In July 2008, I called Judith and found her in an unusually
agitated state. “I had something very traumatic happen today,” she
told me. “There wasn’t much air coming in, and I called somebody to
look at the air conditioner. And the guy said, ‘Ma’am, you better
come out and look at this. Somebody has opened up your box and
pulled out one piece, the relay. You’ve got somebody mad at
you.’”

Judith said she didn’t know who was behind it, but she thought
it quite a coincidence that Rick owned an appliance store and here
someone had vandalized her central air. She called the police, who
filed a report and agreed to send a patrol car by periodically to
check on the house. Not long after, while out to dinner with Violet
Jean Vasquez, a man followed them out of a restaurant and, Judith
says, ran them off the road.

After one too many scares, she stopped letting Ryan ride the bus
to school. He took to sleeping with a butcher knife between his
mattress and box spring. Judith started sleeping in a chair in the
living room, not knowing if she would wake up with someone standing
over her. “I was scared to leave my own house for a long time,” she
later told me. “I didn’t know if I was going to get a bullet put to
me or what.” For a while, she and Ryan moved into Alice Burkhart’s
house and only returned home by day to pick up clothes.

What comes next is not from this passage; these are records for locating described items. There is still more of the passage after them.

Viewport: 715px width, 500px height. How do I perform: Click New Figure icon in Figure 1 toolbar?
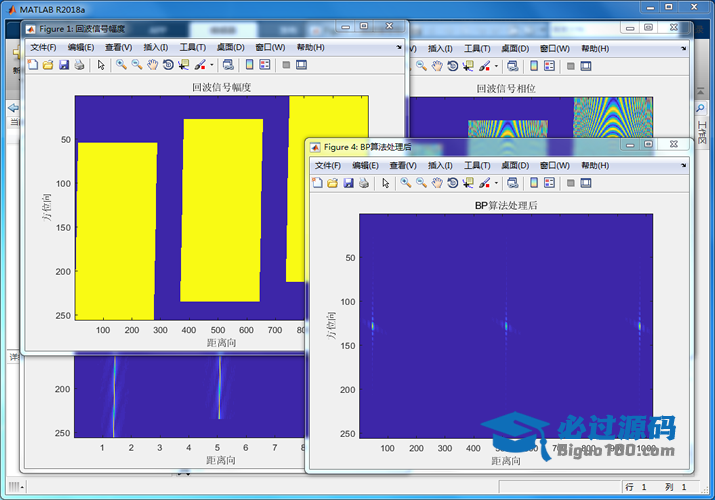tap(32, 65)
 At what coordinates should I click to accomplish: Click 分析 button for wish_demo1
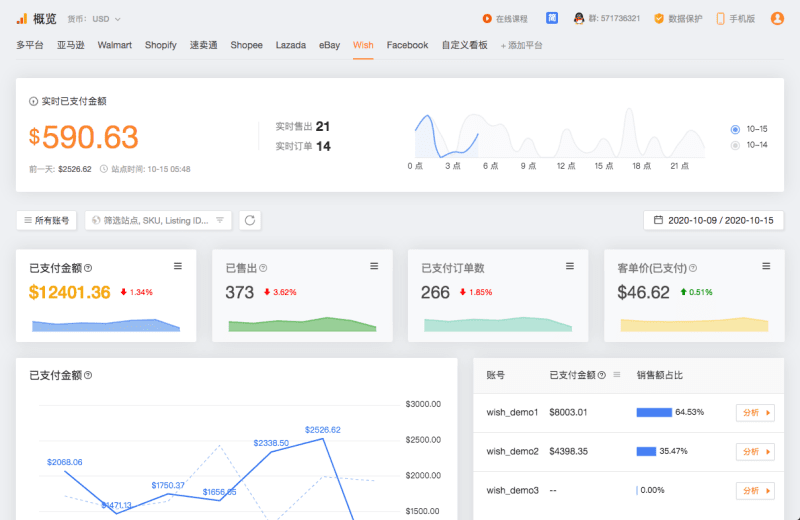tap(755, 412)
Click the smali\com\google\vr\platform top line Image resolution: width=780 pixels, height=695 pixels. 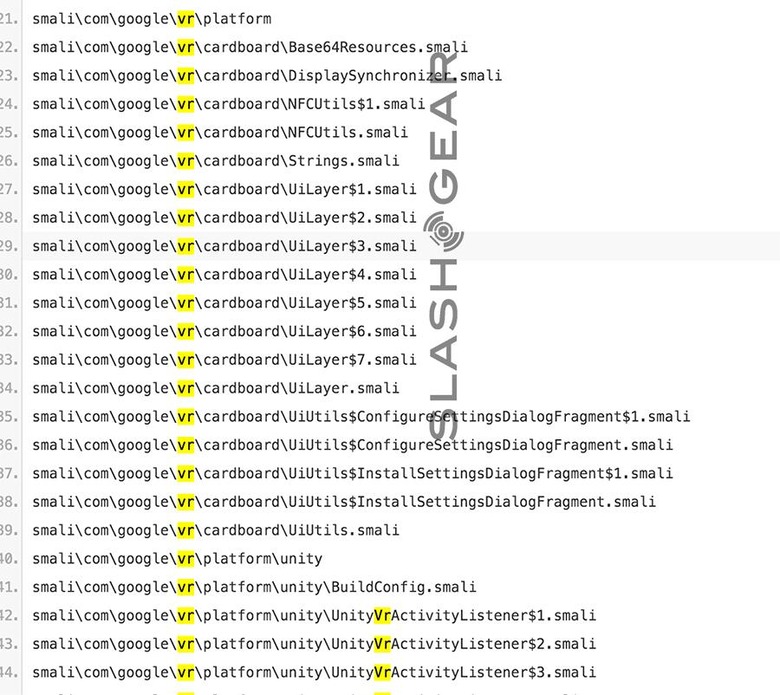tap(152, 19)
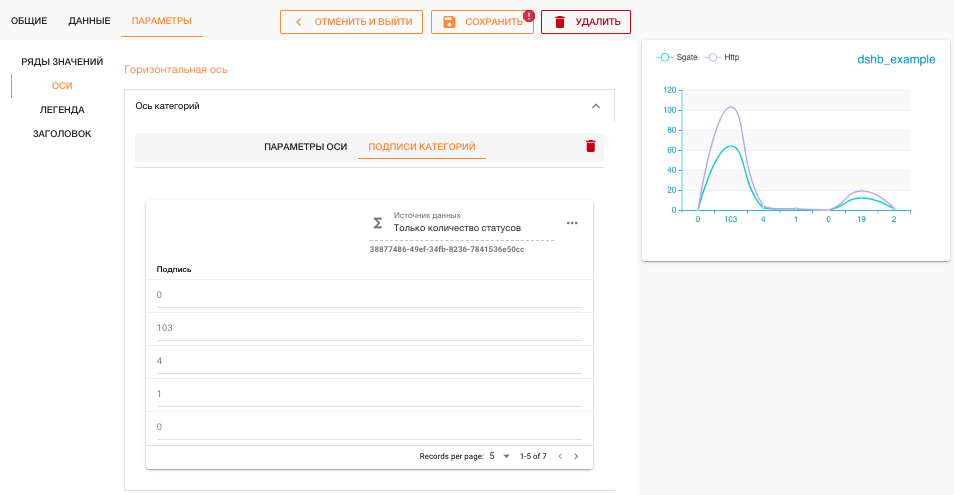Switch to the Общие tab
Image resolution: width=954 pixels, height=495 pixels.
point(29,21)
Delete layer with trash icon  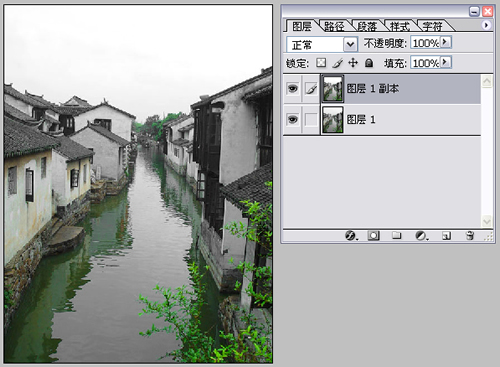pos(470,236)
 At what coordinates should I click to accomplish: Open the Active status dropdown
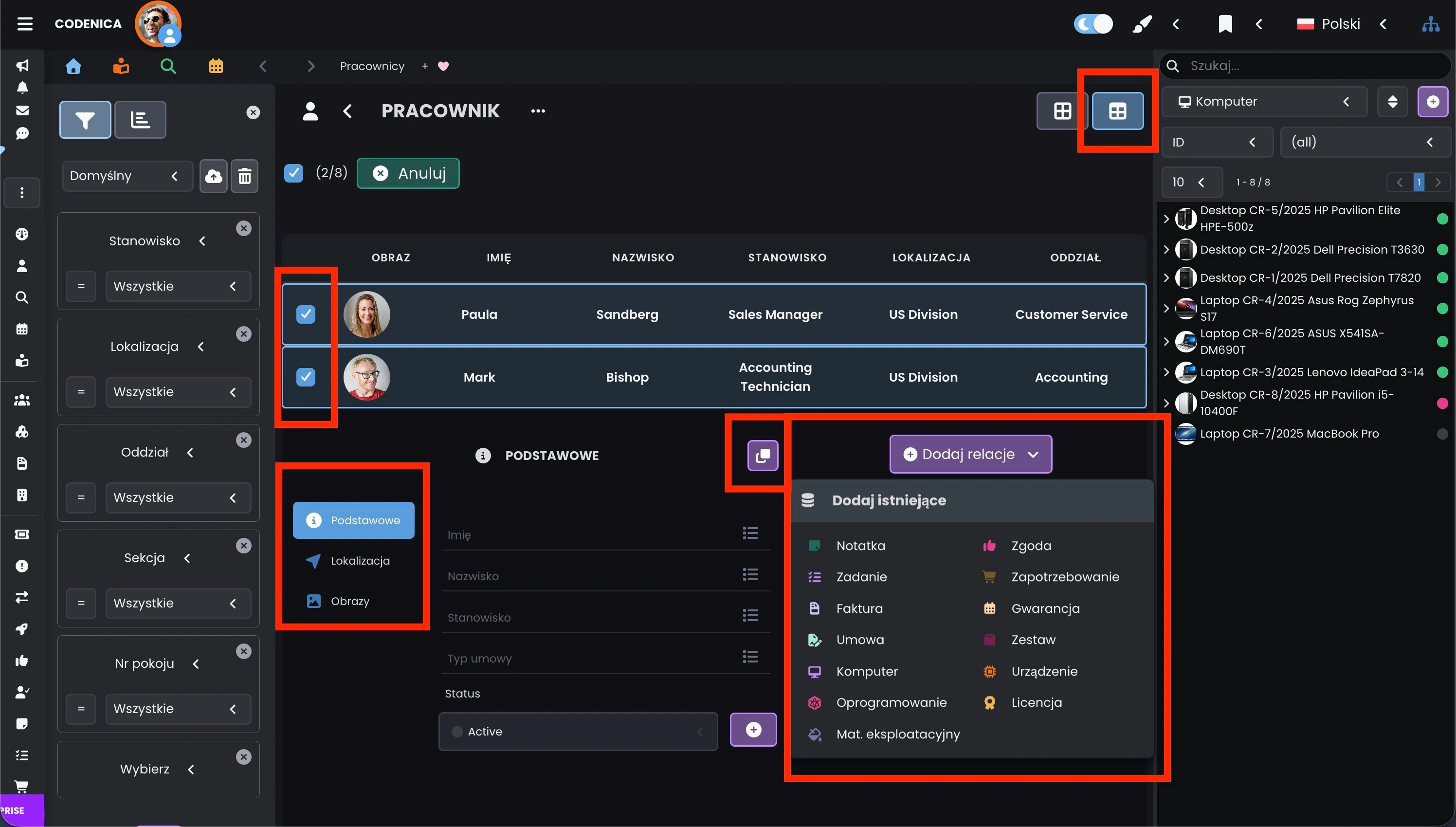[x=578, y=732]
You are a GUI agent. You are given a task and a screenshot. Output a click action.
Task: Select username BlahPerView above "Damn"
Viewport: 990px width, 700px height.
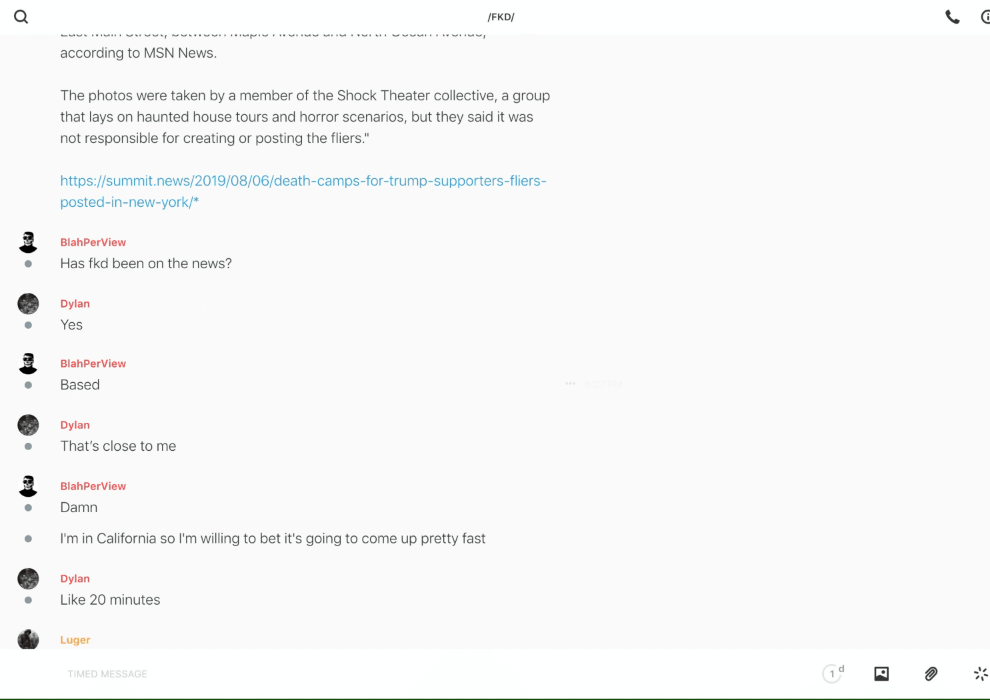click(93, 486)
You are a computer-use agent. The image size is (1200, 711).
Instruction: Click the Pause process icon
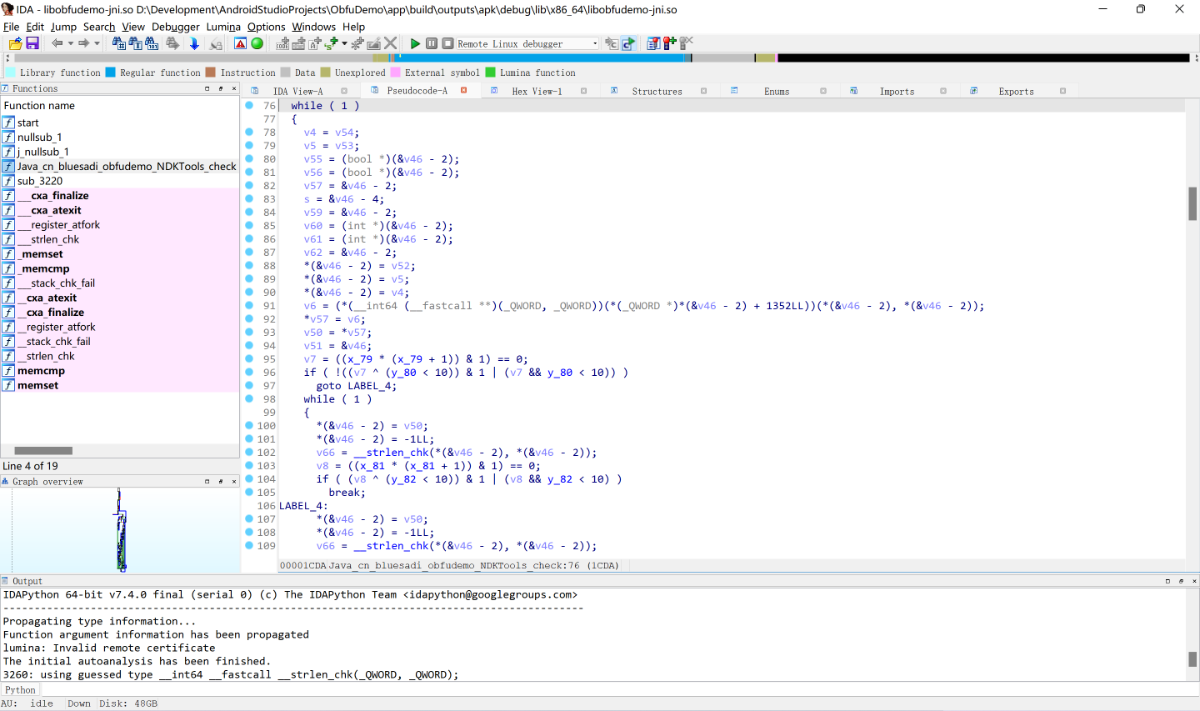(x=432, y=44)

By then, however, it was too late for Judith to turn back.
Unraveling the story of M. A. Wright had become her full-time
occupation. The job at Rick’s shop had ended, predictably, when she
served him with papers. She had thrown her back out working as a
massage therapist back in 2006 and was living off the disability
payments. By the end of 2008, she’d lost the house in Carthage and
moved out of town temporarily, to a cheaper place in Loma Linda, a
town outside Joplin. But the Texas lawsuit was up and running, and
she felt like there was light coming at the end of a very long
tunnel.

In April 2009, she flew down to Houston for a few days to meet
with her lawyers. Ryan stayed with Alice, and they picked Judith up
from the airport when she returned. As they made the last turn back
to the house in Loma Linda, they passed a car coming the other
direction.

“There’s Rick,” Ryan said.

“No way,” Judith replied. 

When they pulled into the driveway, however, Rick pulled
in behind them, blocking the way out. “He didn’t get out of his
car,” Judith told me. “He just sat there” and stared. Ryan jumped
out and ran to the neighbor’s house, but no one was home. So the
three of them made a break for the garage, and inside Judith called
the sheriff. Harris left before the sheriff arrived. Later, her
neighbors said Rick had been asking around for her.

The next week, Judith went to court and got an order of
protection against Rick. By the time I visited her in Carthage, she
had become convinced that her half-brother was the mastermind, the
linchpin to the whole conspiracy and the reason she’d feared for
her and her sons’ lives for years. But after reading the police
reports from the incidents Judith had described, I’d begun to
wonder if they were really anything more than the confrontations
you’d expect between feuding relatives. The only way to find out, I
figured, was to go to Joplin myself.